Would you please transcribe, exactly as written, the lines of the entries below starting at the one that holds "Click the 'Lucky Lady's Charm' caption text" and ending at the one that holds "609x509 pixels.", both included?
▽
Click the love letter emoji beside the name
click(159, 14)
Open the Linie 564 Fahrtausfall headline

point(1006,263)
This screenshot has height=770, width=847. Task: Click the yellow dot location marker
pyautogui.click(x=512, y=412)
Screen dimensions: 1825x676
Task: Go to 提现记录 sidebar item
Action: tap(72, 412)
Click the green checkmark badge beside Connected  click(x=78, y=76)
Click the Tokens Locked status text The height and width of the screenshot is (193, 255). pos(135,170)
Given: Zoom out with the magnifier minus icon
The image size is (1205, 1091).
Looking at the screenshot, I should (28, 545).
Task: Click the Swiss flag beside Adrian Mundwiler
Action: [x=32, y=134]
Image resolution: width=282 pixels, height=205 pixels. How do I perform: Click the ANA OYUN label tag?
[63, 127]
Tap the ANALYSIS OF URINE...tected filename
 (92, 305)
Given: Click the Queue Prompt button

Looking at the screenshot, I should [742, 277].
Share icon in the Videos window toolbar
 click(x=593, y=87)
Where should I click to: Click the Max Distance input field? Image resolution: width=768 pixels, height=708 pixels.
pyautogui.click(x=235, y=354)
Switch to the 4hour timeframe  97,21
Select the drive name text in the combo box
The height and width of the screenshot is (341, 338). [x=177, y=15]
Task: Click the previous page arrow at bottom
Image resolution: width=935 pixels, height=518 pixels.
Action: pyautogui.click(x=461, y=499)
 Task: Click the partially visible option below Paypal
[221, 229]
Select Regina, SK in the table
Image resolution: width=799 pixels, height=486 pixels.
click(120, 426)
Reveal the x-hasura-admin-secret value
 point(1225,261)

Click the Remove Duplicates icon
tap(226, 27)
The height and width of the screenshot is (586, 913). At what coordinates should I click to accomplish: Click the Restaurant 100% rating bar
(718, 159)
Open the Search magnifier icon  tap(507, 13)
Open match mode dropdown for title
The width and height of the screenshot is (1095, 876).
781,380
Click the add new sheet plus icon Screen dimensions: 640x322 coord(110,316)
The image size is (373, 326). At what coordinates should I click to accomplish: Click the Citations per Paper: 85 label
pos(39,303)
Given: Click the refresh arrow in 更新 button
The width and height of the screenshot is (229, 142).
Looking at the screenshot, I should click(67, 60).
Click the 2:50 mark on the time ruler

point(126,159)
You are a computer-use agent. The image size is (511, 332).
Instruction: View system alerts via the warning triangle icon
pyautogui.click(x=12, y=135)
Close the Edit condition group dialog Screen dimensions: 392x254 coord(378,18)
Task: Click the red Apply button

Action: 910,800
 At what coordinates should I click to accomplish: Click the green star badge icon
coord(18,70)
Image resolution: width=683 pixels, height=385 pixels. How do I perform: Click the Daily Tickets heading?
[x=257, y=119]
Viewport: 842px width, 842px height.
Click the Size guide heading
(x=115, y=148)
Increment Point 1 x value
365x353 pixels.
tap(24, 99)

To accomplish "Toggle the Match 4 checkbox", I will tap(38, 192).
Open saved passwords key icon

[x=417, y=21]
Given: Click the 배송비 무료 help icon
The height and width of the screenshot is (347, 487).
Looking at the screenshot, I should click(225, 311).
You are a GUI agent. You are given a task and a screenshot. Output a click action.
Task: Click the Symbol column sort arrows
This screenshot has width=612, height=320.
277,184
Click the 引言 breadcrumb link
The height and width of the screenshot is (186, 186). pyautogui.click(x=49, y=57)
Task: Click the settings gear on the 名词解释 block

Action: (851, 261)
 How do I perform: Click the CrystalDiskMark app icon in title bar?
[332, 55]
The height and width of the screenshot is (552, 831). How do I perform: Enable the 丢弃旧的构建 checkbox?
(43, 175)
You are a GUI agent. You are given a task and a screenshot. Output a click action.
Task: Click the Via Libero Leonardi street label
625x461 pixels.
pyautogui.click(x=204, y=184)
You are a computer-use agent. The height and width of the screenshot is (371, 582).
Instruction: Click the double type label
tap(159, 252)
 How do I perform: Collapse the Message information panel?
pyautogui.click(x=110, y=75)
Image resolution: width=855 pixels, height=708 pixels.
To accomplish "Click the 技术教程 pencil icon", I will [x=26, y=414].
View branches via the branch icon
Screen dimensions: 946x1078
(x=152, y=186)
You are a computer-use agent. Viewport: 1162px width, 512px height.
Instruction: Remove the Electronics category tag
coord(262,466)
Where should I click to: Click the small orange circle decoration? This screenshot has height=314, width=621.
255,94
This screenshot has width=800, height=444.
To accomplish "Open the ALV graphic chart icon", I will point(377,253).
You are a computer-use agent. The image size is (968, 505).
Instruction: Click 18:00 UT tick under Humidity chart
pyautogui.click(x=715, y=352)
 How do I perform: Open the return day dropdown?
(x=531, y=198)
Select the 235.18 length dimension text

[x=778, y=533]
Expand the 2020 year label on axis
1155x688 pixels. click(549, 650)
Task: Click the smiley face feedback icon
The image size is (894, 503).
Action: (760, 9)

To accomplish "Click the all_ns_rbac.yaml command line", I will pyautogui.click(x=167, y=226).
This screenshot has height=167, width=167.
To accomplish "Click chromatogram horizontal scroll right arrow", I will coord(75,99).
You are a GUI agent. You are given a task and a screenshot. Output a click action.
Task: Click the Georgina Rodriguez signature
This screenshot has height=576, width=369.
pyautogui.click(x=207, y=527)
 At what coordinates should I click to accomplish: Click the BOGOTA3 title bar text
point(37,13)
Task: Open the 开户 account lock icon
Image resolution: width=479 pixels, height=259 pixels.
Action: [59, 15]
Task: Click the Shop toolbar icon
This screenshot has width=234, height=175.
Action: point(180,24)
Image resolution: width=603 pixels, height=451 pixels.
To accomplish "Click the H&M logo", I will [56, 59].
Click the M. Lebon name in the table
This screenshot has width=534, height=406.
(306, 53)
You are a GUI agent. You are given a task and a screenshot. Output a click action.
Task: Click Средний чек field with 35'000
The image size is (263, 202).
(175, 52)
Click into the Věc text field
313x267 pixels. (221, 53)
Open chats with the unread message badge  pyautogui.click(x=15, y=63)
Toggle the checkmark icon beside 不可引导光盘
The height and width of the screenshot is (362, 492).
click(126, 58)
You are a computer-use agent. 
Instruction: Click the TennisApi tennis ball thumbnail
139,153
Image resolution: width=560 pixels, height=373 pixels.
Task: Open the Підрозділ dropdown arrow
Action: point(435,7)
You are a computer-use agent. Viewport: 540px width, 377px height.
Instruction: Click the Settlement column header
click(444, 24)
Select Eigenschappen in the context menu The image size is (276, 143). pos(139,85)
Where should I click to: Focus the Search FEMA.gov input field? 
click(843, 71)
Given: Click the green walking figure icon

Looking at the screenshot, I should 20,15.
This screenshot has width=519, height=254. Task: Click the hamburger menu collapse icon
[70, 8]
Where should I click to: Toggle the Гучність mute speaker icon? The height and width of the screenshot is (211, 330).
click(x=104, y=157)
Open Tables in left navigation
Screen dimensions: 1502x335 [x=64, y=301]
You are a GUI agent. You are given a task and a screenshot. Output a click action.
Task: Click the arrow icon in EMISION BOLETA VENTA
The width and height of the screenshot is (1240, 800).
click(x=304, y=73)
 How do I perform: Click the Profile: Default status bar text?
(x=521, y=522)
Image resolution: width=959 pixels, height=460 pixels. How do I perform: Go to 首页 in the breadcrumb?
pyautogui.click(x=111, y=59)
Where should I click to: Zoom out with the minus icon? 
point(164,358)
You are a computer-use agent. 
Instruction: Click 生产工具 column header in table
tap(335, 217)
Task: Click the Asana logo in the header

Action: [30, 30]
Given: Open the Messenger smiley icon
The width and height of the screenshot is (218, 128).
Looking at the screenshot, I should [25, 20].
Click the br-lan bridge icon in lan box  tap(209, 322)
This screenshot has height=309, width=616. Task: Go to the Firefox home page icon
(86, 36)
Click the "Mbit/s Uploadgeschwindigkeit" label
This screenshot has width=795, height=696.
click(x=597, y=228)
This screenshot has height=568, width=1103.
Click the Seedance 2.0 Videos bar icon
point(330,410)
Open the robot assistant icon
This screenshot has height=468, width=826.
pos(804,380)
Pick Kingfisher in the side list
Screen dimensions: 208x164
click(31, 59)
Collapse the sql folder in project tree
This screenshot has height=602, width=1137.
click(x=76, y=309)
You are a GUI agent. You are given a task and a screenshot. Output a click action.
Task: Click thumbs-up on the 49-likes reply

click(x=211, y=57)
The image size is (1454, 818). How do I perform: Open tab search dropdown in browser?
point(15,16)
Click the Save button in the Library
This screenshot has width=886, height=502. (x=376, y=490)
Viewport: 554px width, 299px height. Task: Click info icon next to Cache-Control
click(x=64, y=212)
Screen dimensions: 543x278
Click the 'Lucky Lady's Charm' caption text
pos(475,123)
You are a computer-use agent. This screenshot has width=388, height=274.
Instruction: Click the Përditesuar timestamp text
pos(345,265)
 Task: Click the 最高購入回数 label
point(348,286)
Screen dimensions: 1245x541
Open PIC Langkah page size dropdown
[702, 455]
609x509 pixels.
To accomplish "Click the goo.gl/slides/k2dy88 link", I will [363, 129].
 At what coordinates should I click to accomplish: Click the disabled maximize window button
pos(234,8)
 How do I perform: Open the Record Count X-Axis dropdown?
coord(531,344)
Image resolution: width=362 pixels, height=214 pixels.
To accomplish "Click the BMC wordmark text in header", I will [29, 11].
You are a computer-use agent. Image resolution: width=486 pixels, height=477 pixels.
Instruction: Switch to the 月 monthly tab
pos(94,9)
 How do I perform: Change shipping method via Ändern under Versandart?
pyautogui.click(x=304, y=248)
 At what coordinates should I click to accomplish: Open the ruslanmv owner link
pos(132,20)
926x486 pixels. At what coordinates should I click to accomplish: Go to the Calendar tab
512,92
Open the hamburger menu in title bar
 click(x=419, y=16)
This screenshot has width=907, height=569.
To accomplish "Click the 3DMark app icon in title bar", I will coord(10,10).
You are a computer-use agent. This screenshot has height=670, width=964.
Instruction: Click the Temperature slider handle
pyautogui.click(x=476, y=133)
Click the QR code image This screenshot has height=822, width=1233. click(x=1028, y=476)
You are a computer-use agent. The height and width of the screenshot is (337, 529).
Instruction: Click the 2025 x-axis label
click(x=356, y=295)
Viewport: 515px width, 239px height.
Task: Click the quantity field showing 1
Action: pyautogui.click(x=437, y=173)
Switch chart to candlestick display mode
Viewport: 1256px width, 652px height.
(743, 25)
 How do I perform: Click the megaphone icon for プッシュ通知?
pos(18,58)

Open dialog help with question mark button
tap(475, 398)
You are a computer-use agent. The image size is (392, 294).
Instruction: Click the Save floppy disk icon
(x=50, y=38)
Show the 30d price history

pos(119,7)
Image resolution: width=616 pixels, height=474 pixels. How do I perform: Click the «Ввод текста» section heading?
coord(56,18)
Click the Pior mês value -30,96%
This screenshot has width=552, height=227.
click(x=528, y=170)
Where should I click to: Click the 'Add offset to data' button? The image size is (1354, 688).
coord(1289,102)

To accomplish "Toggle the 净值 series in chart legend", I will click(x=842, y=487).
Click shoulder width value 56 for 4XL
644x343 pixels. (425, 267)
△
◆ SOLUTION TO THIS PROBLEM:
Click the 'Lucky Lady's Charm' caption text
pos(475,123)
You are a computer-use agent. This screenshot has width=388, height=274.
Instruction: Click the Përditesuar timestamp text
pos(345,265)
 Task: Click the 最高購入回数 label
point(348,286)
Screen dimensions: 1245x541
Open PIC Langkah page size dropdown
[702, 455]
609x509 pixels.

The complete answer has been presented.